Cooper, James Fenimore (1789-1851) A Letter to His Countrymen. New York: John Wiley, 1834. First edition, in publisher`s gray paper boards, with the title printed on the front board, blue cloth spine, ex libris Mrs. Erastus Corning [Harriet Weld] (1793-1883), with the following note, "Dear Miss Cooper, I found this book among Mrs. Corning`s things [?] & thought you might like it as your brother has one also of the 1st edition. Very truly yours, M.D. [?] Corning." This may be Mary DeCamp Corning (b. 1843), who married Edwin Weld Corning (1836-1871), writing after the death of Harriet Weld Corning; contents clean, 8 3/4 x 5 1/4 in.

Written exercise 1 ::
According to the book description, what material is the spine of Cooper's volume made of?
Written exercise 2 ::
Turn the book description paragraph beginning "Cooper, James Fenimore (1789-1851)" into a short bulleted list that keeps its main facts.
Written exercise 3 ::
Pick up the description of Cooper's book after its last sentence and continue it.
The material that comes next has no connection to the book description.

Data extract ::
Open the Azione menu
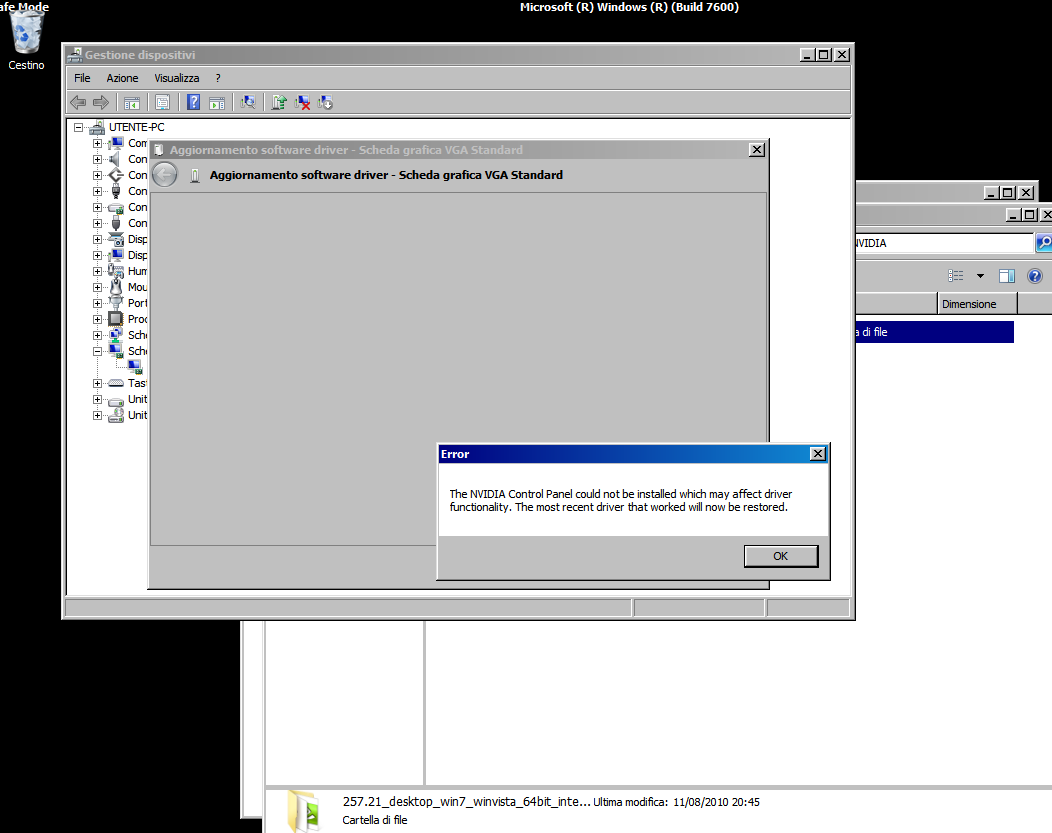Image resolution: width=1052 pixels, height=833 pixels. (122, 78)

Expected answer 1 ::
Blue cloth.

Expected answer 2 ::
- Author: James Fenimore Cooper (1789-1851)
- Title: A Letter to His Countrymen
- Publication: New York, John Wiley, 1834; first edition
- Binding: publisher's gray paper boards with the title printed on the front board, blue cloth spine
- Provenance: ex libris Mrs. Erastus Corning (Harriet Weld, 1793-1883)
- Enclosed note: addressed to "Dear Miss Cooper," found among Mrs. Corning's things and offered because her brother also has a first edition; signed "M.D. Corning," possibly Mary DeCamp Corning (b. 1843), wife of Edwin Weld Corning (1836-1871), writing after Harriet Weld Corning's death
- Condition and size: contents clean, 8 3/4 x 5 1/4 in.

Expected answer 3 ::
Lot 131

Dante Alighieri (1265-1321) Le Terze Rime. Venice: Aldus Manutius, 1502. Octavo, first Aldine edition, complete, including the blank between the Inferno and Purgatorio, the first appearance of Aldus`s anchor device used on H4 verso; with the typographical error: Alaghieri on a1 verso; old manuscript numbers visible at top outside corners of leaves, in a blue morocco Riviere binding, with the anchor and dolphin on both boards, the front board re-hinged, a.e.g.; presentation inscription from the British poet and novelist Stephen Spender (1909-1995) and his wife Natasha Litvin (1919-2010) to American poet and Harvard professor, Theodore Spencer (1902-1949) on ffep; 6 x 3 3/4 in. An important milestone in the history of printing: the first portable Dante, and the first use of Aldus`s famous trademark.

Lot 141

Dickens, Charles (1812-1870) The Dickens-Kolle Letters, ed. Harry B. Smith. Boston: Printed for Members of the Bibliophile Society, 1910. First edition, presentation copy printed on parchment for Harry Smith, presented by the Bibliophile Society, with an inscription to that effect on the ffep, with negatives of the Dickens letter and portrait printed in facsimile in the book inserted; bound in contemporary full stiff board parchment, 9 x 6 3/4 in.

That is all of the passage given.